Манюшка, покраснев, опустила глаза: эта мысль не давала ей покоя с самого утра. Из нее напрашивался горький вывод: надо быть честной и освободить чужое место. Неприятно только, оскорбительно было услышать это из уст Коморы.
— Чепуха, — сказал Вася, пытаясь вилкой выковырнуть мозг из толстой кости.
Манюшка посмотрела на него с надеждой. Особую убедительность его возражению придавала именно вот эта мимоходность.
— Чепуха и глупость, — продолжил Матвиенко, трудясь над костью: теперь он пытался выбить мозг в ложку. — Тренироваться надо. Физические данные, если человек не больной, — дело наживное. Вот если моральный дегенерат — это, увы, непоправимо.
ГЛАВА ДВАДЦАТЬ ТРЕТЬЯ
Барон на свидании.

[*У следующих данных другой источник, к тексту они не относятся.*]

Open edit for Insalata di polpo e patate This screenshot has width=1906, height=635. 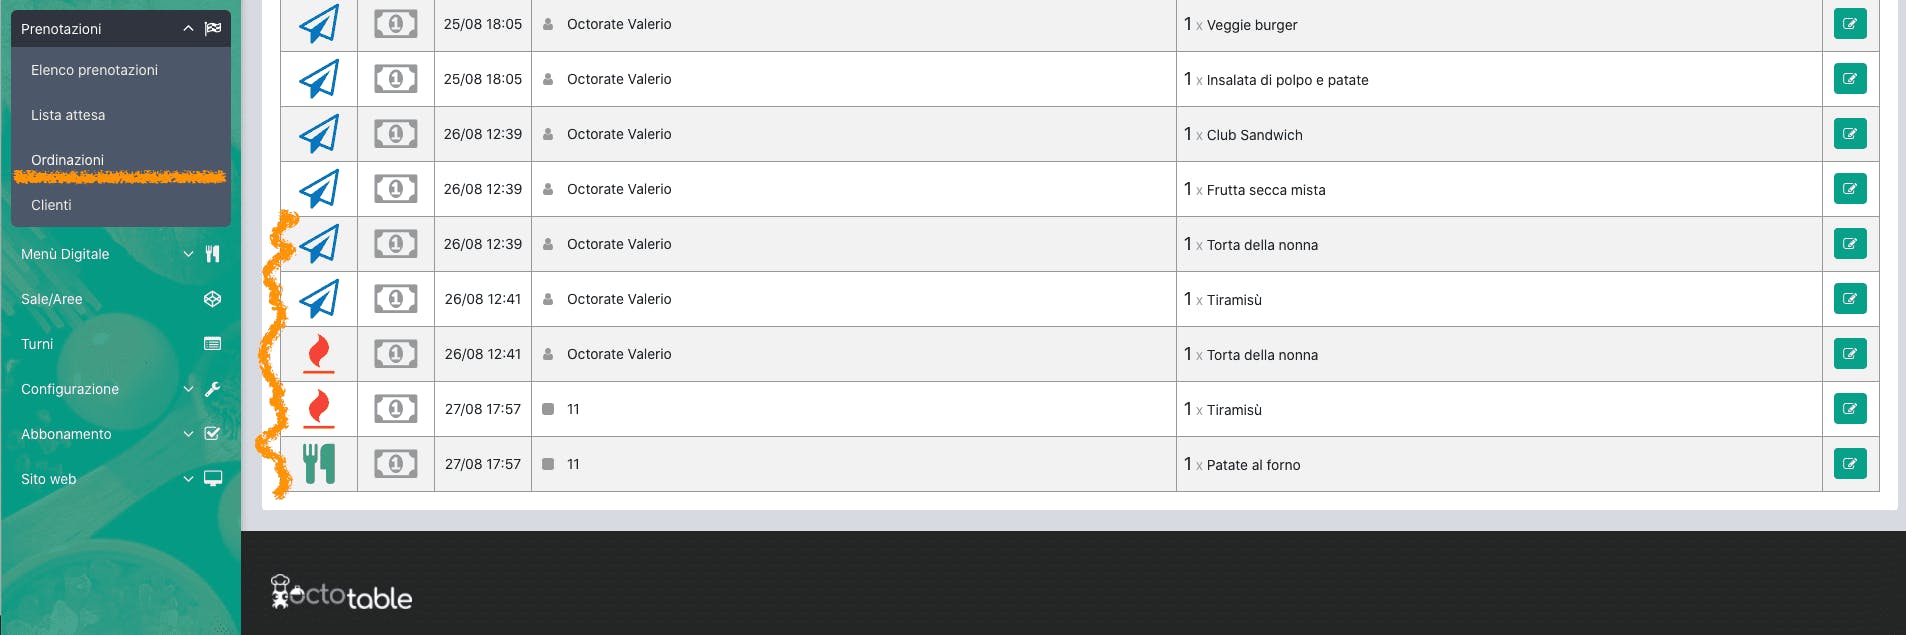coord(1850,79)
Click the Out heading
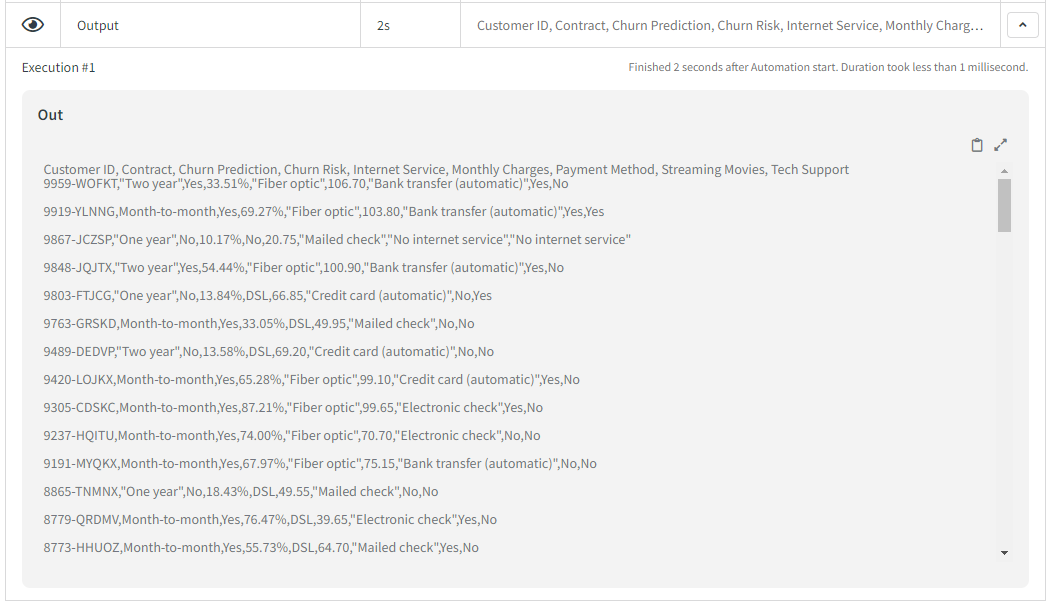The image size is (1054, 607). [x=50, y=114]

Смятение
Наконец Вика добилась своего — Манюшка устроила ей свидание с Трошем. Почти полтора месяца она увертывалась, обещала впустую, тянула и волынила. Все средства саботажа были исчерпаны, а Вика — нежная тихоня с большими голубыми глазами, как у девочки-куклы Мальвины — похоже, становилась все нетерпеливее. Она заявила, что если Манюшка в ближайшие два вечера не сведет ее с возлюбленным, то придется ей самой заняться этим.